Eric Wong [Thu, 3 Mar 2016 05:14:30 +0000 (05:14 +0000)]
daemon: avoid polluting the main package
We've distilled the daemon code into one public function ("run"),
so avoid polluting the main namespace and just have users
prefix with the full package name for this rarely-used class.
Eric Wong [Thu, 3 Mar 2016 03:16:58 +0000 (03:16 +0000)]
use raw header for Message-ID
Message-IDs should not be MIME encoded, but in case they are,
use the raw form for compatibility with ssoma and possibly
other tools. This prevents a potential problem where a
malicious client could confuse our storage layer into indexing
incorrect contents.
Eric Wong [Tue, 1 Mar 2016 08:19:12 +0000 (08:19 +0000)]
http: better error handling for EMFILE/ENFILE
Better to throw the error back to the client ASAP if we're
out-of-descriptors. We will need to implement idle client
expiration for long-lived HTTP connections.
Eric Wong [Tue, 1 Mar 2016 03:44:04 +0000 (03:44 +0000)]

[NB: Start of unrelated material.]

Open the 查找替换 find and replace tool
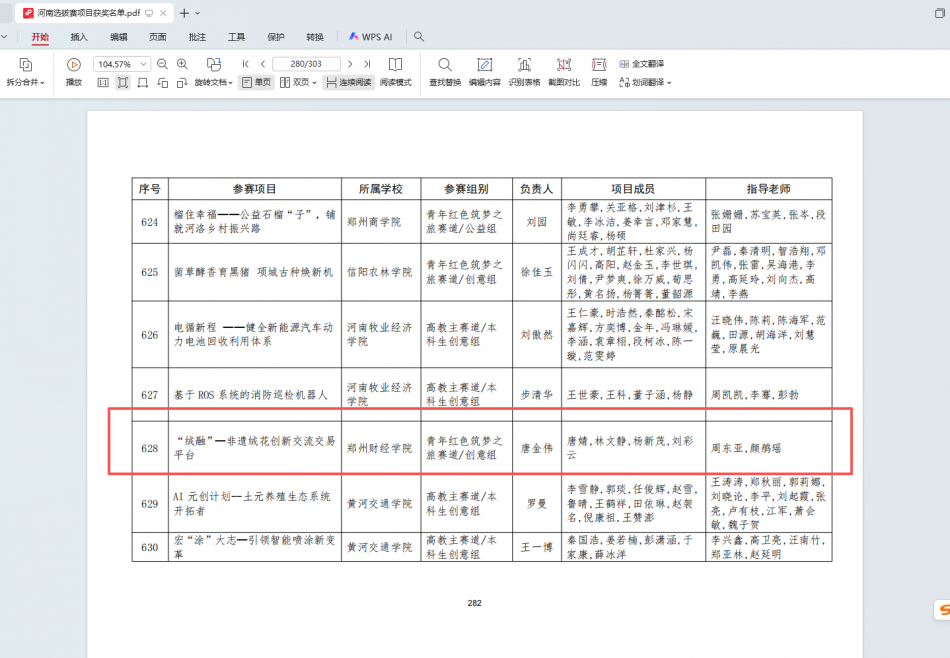The image size is (950, 658). point(445,65)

linkify: do not capture trailing '.' or ';' in URLs
It seems common for users to end statements with URLs,
while it is rare for a URL itself to end with a '.' or ';'.
So make a guess and assume the URL was intended to not
include the trailing '.' or ';'
Eric Wong [Tue, 1 Mar 2016 02:45:34 +0000 (02:45 +0000)]

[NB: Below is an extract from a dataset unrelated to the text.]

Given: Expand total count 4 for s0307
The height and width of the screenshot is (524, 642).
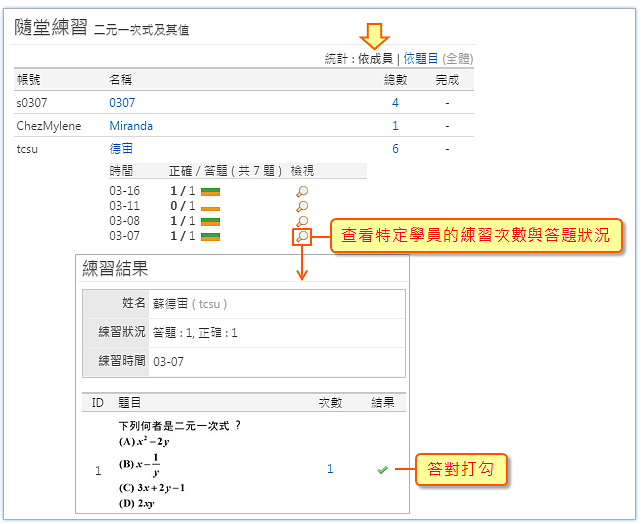Looking at the screenshot, I should pyautogui.click(x=395, y=102).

view: consolidate whitespace stripping from messages
We now keep intermediate blank lines in messages, since it
could be used to denote logical gaps in the message
(such as giving readers a chance to opt out of "spoiler"
information).
However leading blank lines, trailing blank lines, and
trailing whitespace have no useful value we can discern;
so drop those entirely to prevent clients from eating up
vertical whitespace.
Eric Wong [Mon, 29 Feb 2016 02:48:45 +0000 (02:48 +0000)]
t/search.t: use transactions to reduce I/O load
In case folks do not use eatmydata or tmpfs for testing,
use transactions to reduce the number of fsync calls
made and hopefully prevent drives from wearing out.
Eric Wong [Mon, 29 Feb 2016 00:41:02 +0000 (00:41 +0000)]
distinguish error messages intended for users vs developers
For error messages intended to show user error (e.g. giving
invalid options), we add a newline ("\n") at the end to
polluting the output with location information.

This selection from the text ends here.